> **EXCERPTED DATA**:
........
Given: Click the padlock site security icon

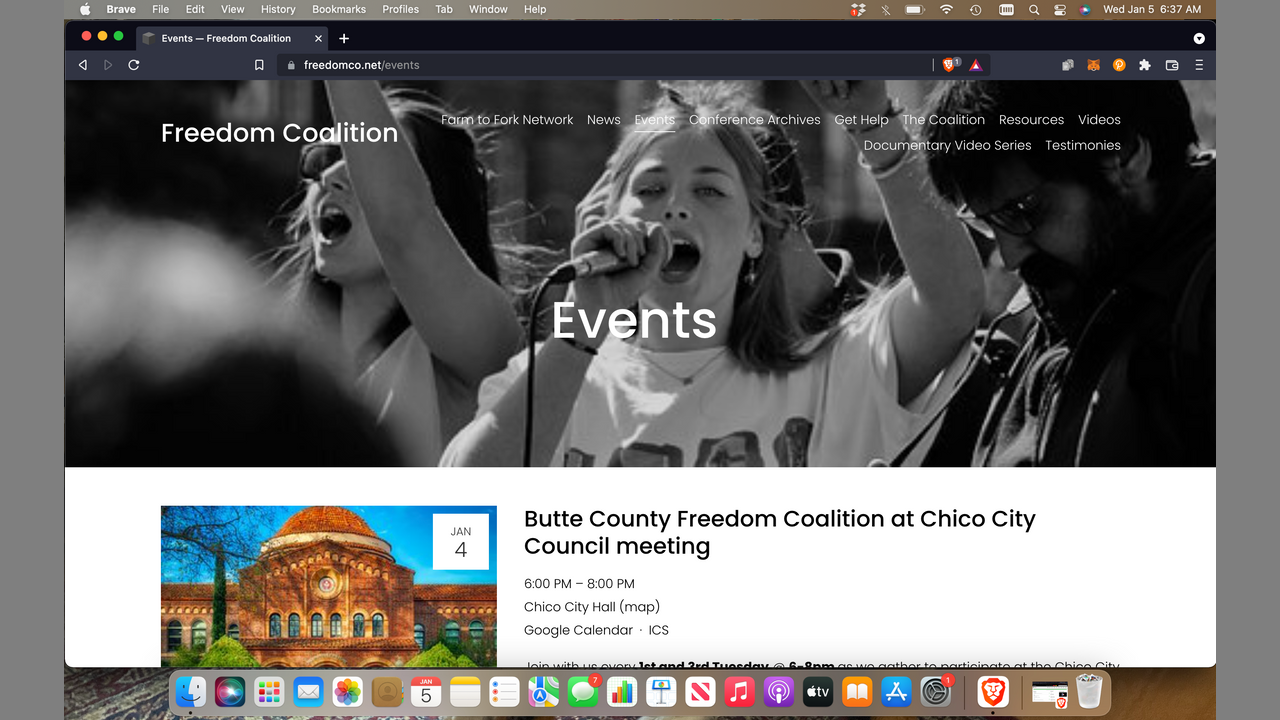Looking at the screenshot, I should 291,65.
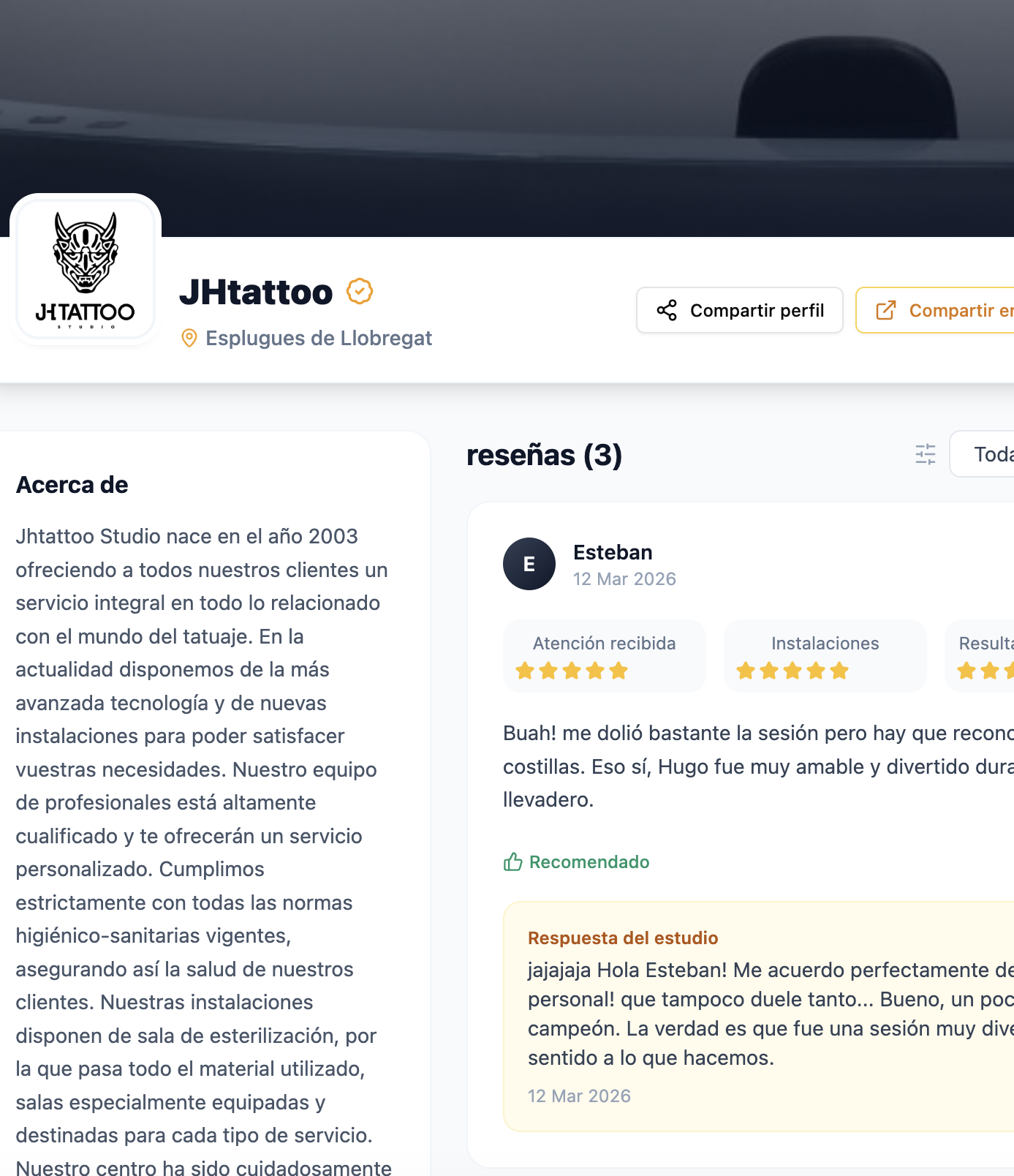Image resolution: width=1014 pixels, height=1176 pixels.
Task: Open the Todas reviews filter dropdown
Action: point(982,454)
........
> **PROBLEM DESCRIPTION**:
Return every line of the rows above that contains the string "site". Treat uppercase and lowercase as different.

> **FINAL RESULT**:
Given: Click the padlock site security icon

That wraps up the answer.